It is worth remembering for the rest of the discussion that the dual space $V^*$ of $V$ is the space of linear applications $f: V\to \mathbb R$ equipped with the real vector space structure induced by:

$$(af + bg)(v):= af(v)+bf(v)\quad \forall f,g \in V^*, \forall v\in V\:.$$

The elements of $V^*$ are called covariant vectors, while those in $V$ are called contravariant vectors. The real $f(u)$ is also called contraction of $f\in V^*$ and $u\in V$.

The following theorem is the kernel of the two ways to handle the scalar product you mentioned. It proof is elementary and relies upon the given definitions and the fact that the involved vector spaces are finite dimensional (with same dimension).

THEOREM. If $g: V\times V \to \mathbb R$ is a (pseudo) scalar product, then the map $$F: V \ni v \mapsto g(v, \cdot) \in V^*\qquad (1)$$ is a real vector space isomorphism.

$F$ is also known as the musical isomorphism. In view of the given theorem, the scalar product of a pair of contravariant vecotrs, $g(v,u)$, can also be seen as the action of the covariant vector $g(v, \cdot)$ on the contravariant vector $u$:

$$g(v,u) = \left(g(v,\cdot)\right)(u)\:.$$

It is fundamental noticing that the scalar product enters also the RHS. The scalar product of $v$ and $u$ can be seen also as the action of a covariant vector on $u$, but this covariant vector is determined from $v$ just exploiting the existence of the scalar product $g$.

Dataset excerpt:
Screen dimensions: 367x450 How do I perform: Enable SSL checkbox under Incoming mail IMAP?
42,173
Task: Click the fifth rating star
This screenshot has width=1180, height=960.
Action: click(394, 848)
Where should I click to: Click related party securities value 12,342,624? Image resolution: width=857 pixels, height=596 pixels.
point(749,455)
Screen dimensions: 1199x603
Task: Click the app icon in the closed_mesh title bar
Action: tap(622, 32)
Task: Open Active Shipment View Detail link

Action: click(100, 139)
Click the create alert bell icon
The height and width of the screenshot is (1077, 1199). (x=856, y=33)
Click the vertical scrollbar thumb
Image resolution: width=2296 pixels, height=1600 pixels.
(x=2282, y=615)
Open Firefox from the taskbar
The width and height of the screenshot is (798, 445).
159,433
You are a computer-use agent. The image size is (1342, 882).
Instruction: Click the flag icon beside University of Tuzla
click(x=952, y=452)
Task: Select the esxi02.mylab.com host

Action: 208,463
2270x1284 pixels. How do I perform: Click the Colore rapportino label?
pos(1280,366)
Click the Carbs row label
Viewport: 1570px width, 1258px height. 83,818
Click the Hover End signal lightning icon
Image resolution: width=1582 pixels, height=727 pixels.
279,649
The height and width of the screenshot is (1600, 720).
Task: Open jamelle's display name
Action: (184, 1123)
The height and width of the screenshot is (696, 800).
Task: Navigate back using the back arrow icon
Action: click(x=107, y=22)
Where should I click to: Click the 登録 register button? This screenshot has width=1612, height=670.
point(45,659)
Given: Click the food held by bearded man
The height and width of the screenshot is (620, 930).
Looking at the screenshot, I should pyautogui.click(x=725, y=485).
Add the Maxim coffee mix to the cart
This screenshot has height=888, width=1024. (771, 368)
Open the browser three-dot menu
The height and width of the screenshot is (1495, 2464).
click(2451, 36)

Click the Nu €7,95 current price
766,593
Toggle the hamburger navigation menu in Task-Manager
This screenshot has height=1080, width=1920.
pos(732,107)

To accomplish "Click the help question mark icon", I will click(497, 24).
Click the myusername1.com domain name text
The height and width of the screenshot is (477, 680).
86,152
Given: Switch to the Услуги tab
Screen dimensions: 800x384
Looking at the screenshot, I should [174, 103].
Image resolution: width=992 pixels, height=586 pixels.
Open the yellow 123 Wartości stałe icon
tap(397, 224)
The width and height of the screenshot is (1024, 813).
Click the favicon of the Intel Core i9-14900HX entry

## INSTRUCTIONS
1 – In the passage on dual spaces and scalar products, what other name is given to the map $F$?
2 – Extend the passage on dual spaces and scalar products with a few sentences that pick up after its final sentence.

## ANSWERS FOR THE EXERCISE
1 – The musical isomorphism.

2 –
Let us see all this issue in components since this language is more familiar to physicists.

If you fix a basis $e_1,\ldots,e_n$ in $V$, an associated basis $e^{*1}, \ldots, e^{*n}$ arises in $V^*$ called the dual basis. It is completely defined by the requirements: $$e^{i*}(e_j)= \delta^i_j\:.\qquad (2)$$ Using the first basis, if $u=\sum_i v^i e_i$ and $u=\sum_i u^i e_i$, one has: $$g(u,v)= \sum_{i,j} g_{ij}u^iv^j$$ where the matrix of coefficients $g_{ij}$ is symmetric (because $g$ is) and invertible (because $g$ is non-degenerate).

If $f \in V^*$ we can write $f= \sum_i f_i e^{*i}$ using the dual basis of the one exploited in $V$ and, in view of (2) the action of the covariant vector $f$ on the contravariant vector $u$ reads in components:

$$f(v)= \sum_k f_ku^k\:.\qquad (3)$$ Hence (3) is the expression in components of the contraction of $f$ and $v$.

Finally, referring to the given pair of bases, the isomorphism (1) reads: $$F : \sum_i v^ie_i \to \sum_{i,j}v^ig_{ij} e^{*j} =: \sum_j v_j e^{*j}$$ where we have introduced the covariant components of $v$: $$v_k := \sum_i g_{ki}v^k\:.$$ These components are the components of $g(v, \cdot)$.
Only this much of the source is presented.